PROBLEM STATEMENT: Give back the lines of the entries below exactly as written, from the first line to the line holding "Task: Click the share icon on post #2", both included, with the pictures omitted.

RECORDS SHOWN:
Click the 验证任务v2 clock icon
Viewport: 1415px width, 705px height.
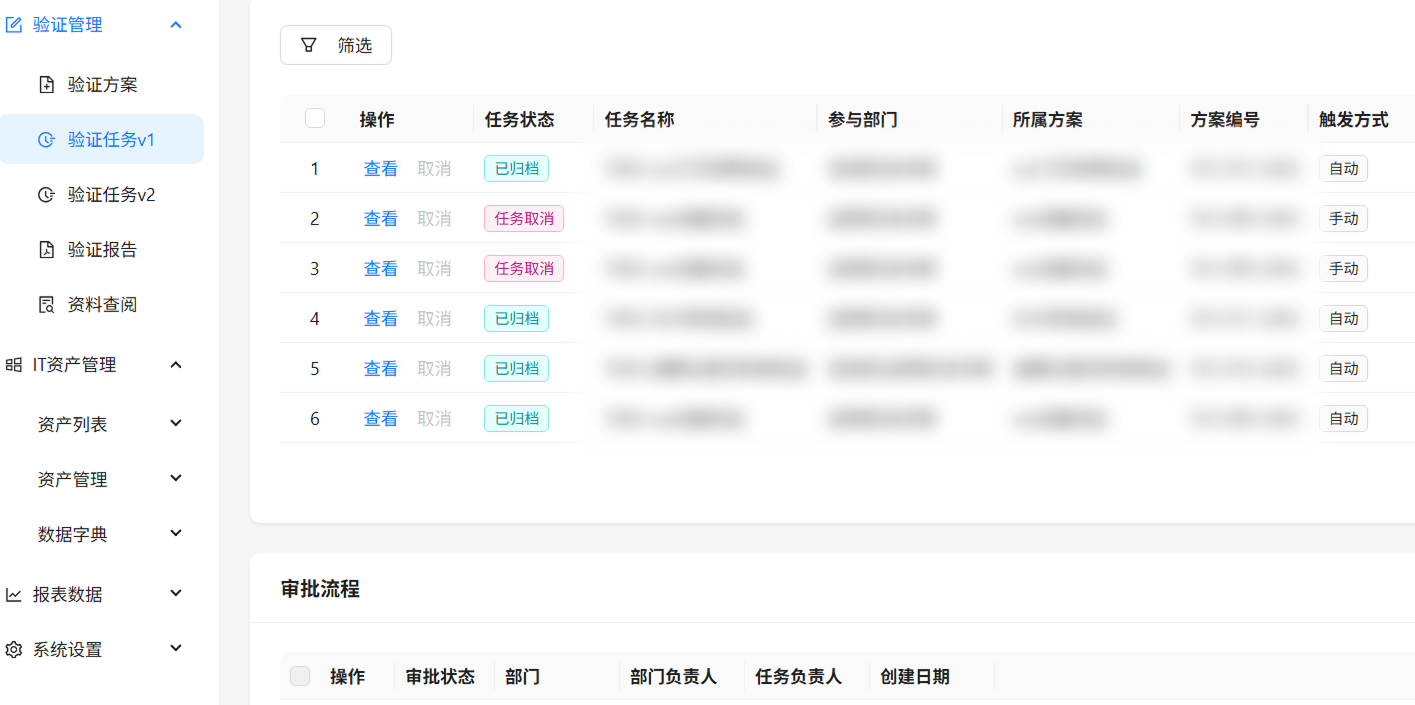(46, 195)
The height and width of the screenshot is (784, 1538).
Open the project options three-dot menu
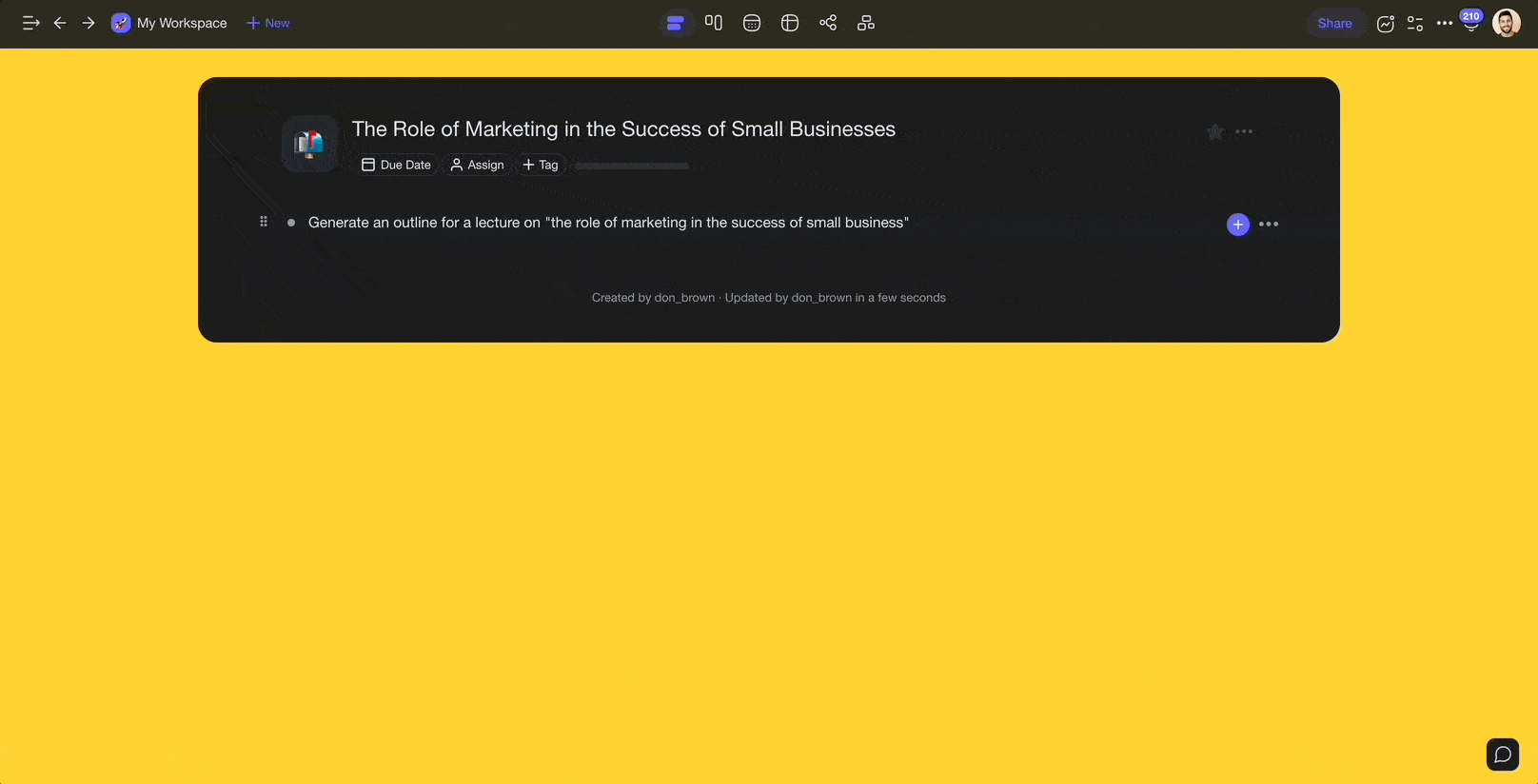(1244, 132)
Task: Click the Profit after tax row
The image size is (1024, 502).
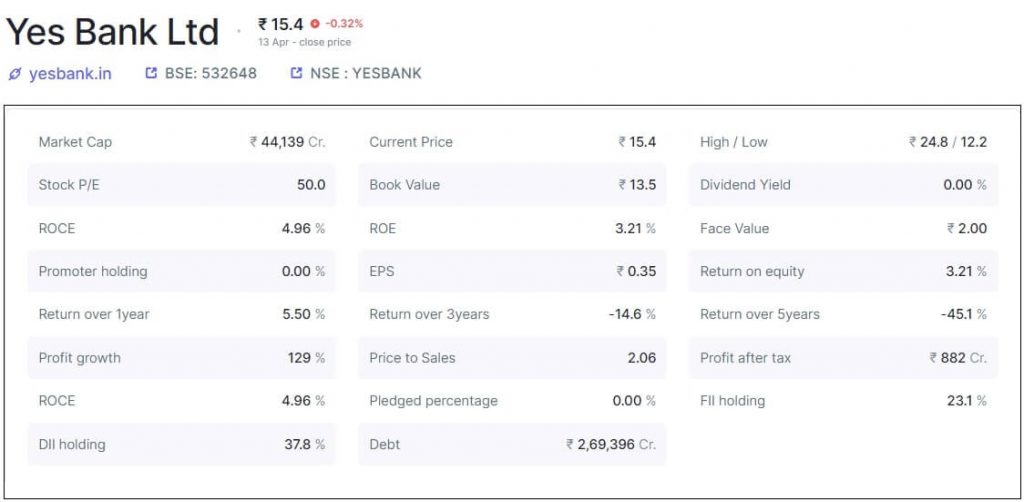Action: point(843,358)
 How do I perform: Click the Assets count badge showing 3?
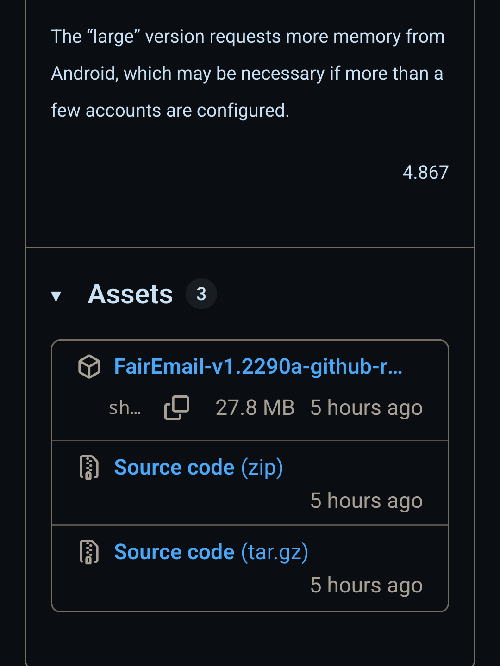201,293
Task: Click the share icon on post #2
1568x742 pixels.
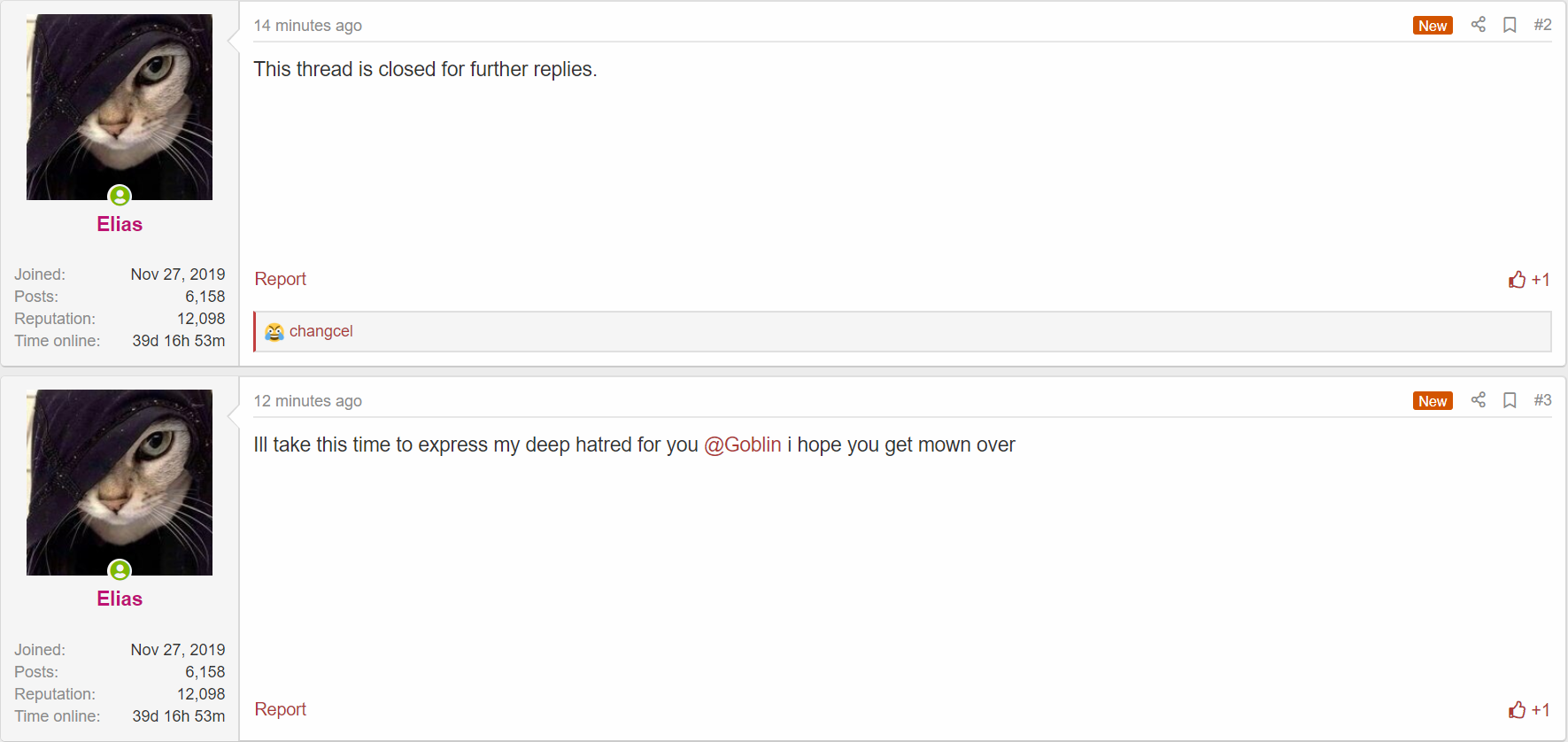Action: [1478, 25]
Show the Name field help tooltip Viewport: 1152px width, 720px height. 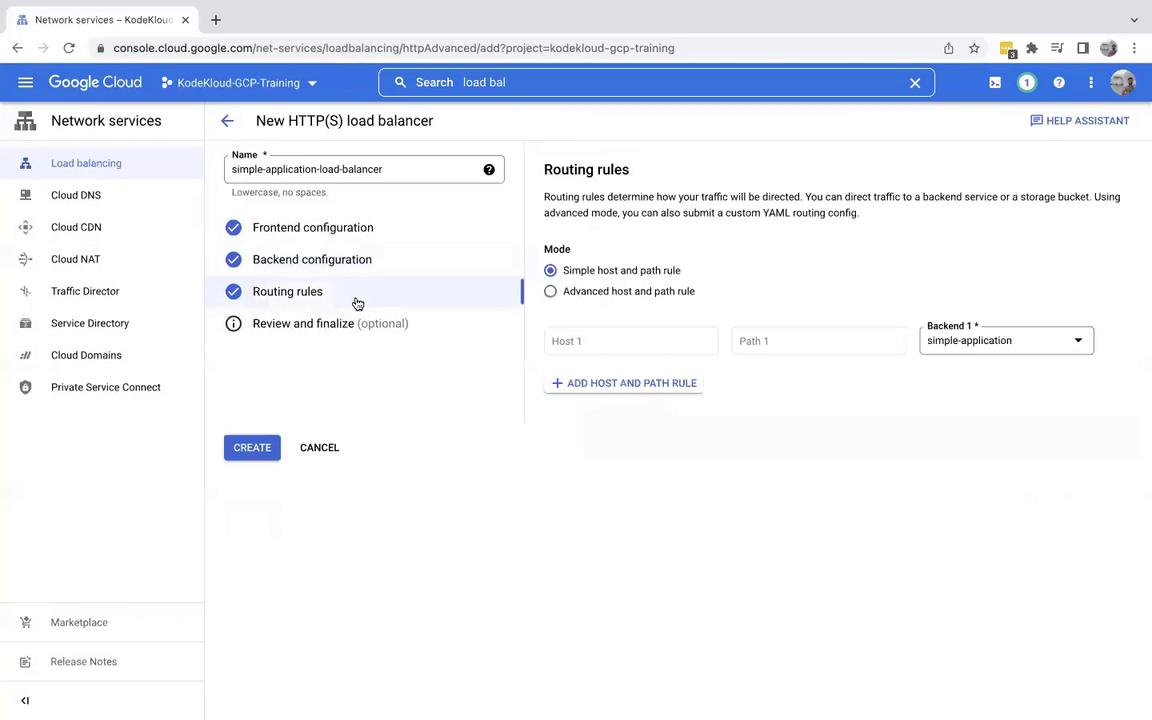(489, 170)

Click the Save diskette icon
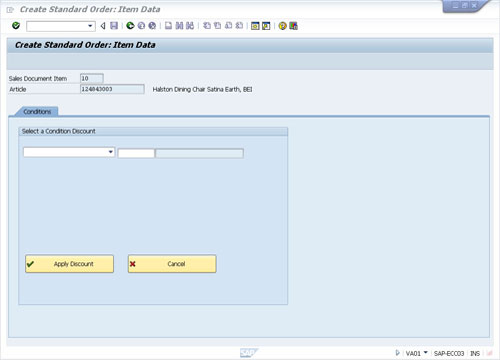[x=114, y=26]
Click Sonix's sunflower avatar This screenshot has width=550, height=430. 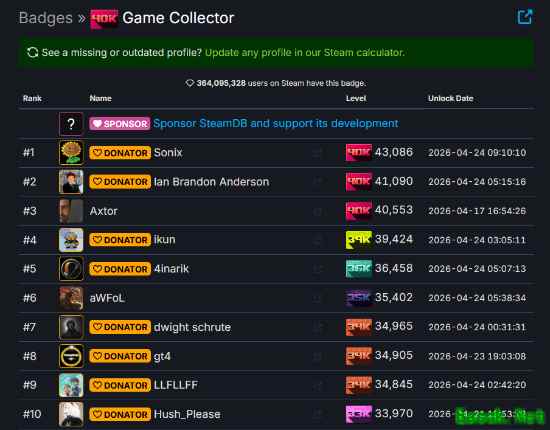point(71,153)
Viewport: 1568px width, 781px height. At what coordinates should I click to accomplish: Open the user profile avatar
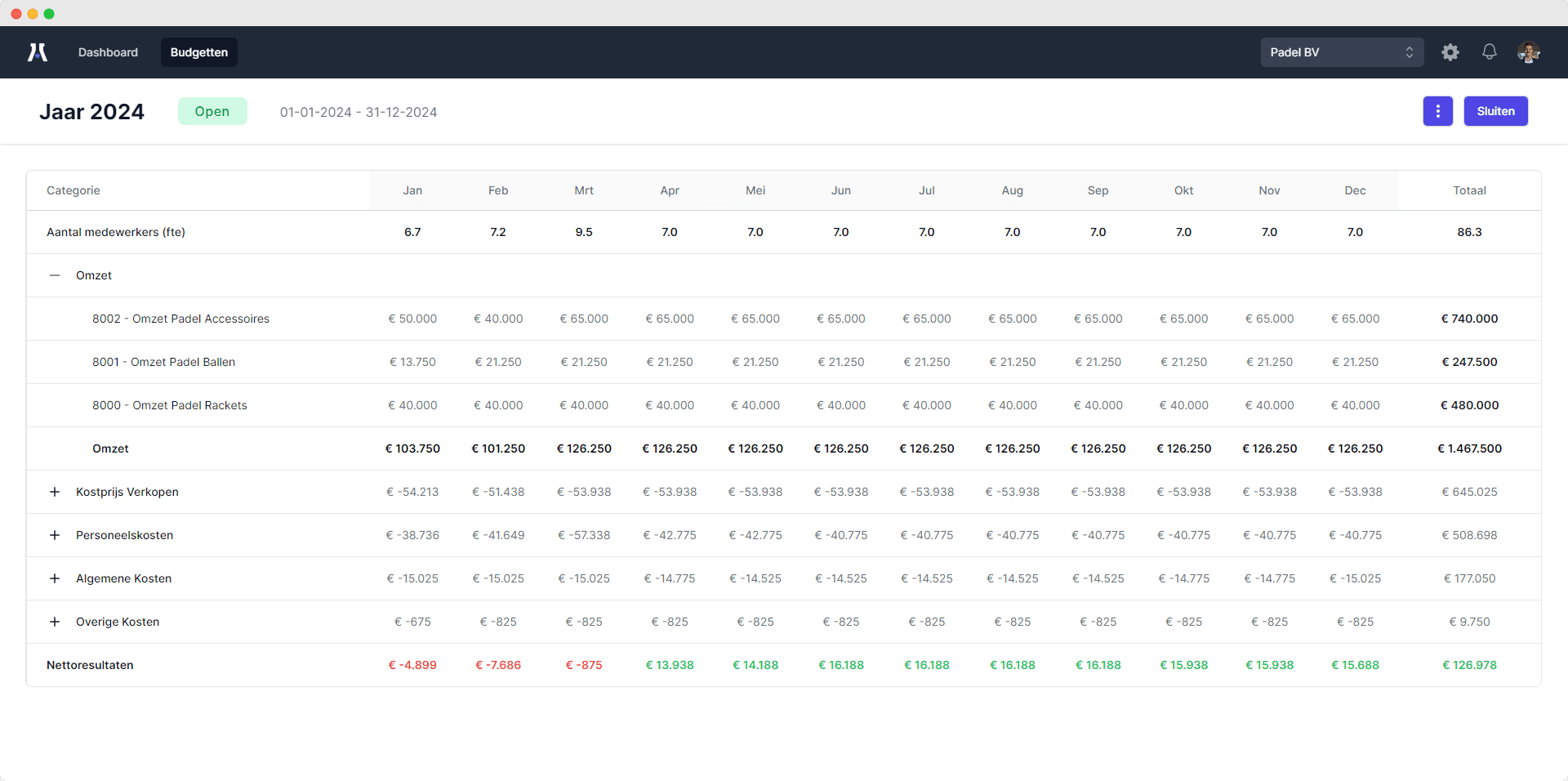point(1528,52)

FINAL ANSWER:
Click the 验证任务v2 clock icon
Viewport: 1415px width, 705px height.
(46, 195)
The height and width of the screenshot is (784, 1538).
Open the project options three-dot menu
(1244, 132)
Task: Click the Profit after tax row
The image size is (1024, 502).
Action: point(843,358)
 How do I perform: Click the Assets count badge showing 3?
201,293
Task: Click the share icon on post #2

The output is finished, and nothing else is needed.